The most ambitious strategy examined for increasing the use of ART and PrEP, according to the modeling, would reduce the HIV incidence rate by 48.7% within 10 years, while reducing the number of new infections by 44.0% over the same period. "While Medicaid expansion alone may not get Houston to the goal of zero incidence, expanding PrEP and ART interventions in combination may help achieve this goal," Dr. Lee and coauthors write.

The researchers note that Houston has made "substantial strides" closer to goals aimed at ending the HIV epidemic, focused on increasing the uptake of PrEP and ART. "Improved ART and PrEP engagement have shown promise in reducing HIV transmission in a number of US populations that bear a disproportionate burden of the epidemic," Dr. Lee and colleagues write.

In another sign of progress, the researchers cite a recent federal mandate requiring nearly all insurance plans to provide coverage for PrEP without cost-sharing. "[H]owever," Dr. Lee and colleagues add, "without concerted efforts to reach the uninsured, this change has the potential to increase rather than to decrease the disparities in HIV incidence that disproportionately affect Black MSM."

Aditya S. Khanna, PhD, of Brown University was an equally contributing author with Lee. Kayo Fujimoto, PhD, of the University of Texas Health Science Center at Houston, was senior author of the study. Other researchers were from Houston Health Department, Argonne National Laboratory, University of California Los Angeles, and University of Chicago.

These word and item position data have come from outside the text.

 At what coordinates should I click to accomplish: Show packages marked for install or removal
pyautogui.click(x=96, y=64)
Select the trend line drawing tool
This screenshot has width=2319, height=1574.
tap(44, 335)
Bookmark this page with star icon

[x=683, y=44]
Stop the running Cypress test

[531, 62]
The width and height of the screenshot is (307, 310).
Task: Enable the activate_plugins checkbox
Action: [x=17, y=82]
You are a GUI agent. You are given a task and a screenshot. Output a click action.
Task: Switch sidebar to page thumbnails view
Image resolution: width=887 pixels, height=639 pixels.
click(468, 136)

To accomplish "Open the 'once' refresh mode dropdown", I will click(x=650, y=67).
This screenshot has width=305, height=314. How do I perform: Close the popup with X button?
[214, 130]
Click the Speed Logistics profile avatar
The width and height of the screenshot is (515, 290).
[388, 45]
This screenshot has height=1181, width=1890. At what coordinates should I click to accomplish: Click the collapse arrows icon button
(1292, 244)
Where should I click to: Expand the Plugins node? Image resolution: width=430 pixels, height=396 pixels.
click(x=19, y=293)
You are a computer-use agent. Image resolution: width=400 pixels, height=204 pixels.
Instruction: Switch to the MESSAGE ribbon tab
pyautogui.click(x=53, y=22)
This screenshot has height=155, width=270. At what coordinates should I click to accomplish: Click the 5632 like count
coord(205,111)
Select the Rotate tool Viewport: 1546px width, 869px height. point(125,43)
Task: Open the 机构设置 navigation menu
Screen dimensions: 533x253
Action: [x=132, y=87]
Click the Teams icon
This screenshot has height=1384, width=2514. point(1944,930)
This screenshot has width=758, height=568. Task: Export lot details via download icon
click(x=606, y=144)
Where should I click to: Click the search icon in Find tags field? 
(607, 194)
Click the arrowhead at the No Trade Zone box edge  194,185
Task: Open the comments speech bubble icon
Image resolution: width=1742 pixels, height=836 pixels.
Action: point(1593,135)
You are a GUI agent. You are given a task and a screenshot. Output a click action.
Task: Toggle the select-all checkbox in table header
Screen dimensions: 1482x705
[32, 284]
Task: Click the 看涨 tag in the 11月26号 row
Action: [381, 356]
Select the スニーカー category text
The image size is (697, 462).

Read [Expanding Medicaid to Reduce Human Immunodeficiency Virus Transmission in Houston, Texas: Insights From a Modeling Study]


About Medical Care

Rated as one of the top ten journals in health care administration, Medical Care is devoted to all aspects of the administration and delivery of health care. This scholarly journal publishes original, peer-reviewed papers documenting the most current developments in the rapidly changing field of health care. Medical Care provides timely reports on the findings of original investigations into issues related to the research, planning, organization, financing, provision, and evaluation of health services. In addition, numerous special supplementary issues that focus on specialized topics are produced with each volume. Medical Care is the official journal of the Medical Care Section of the American Public Health Association.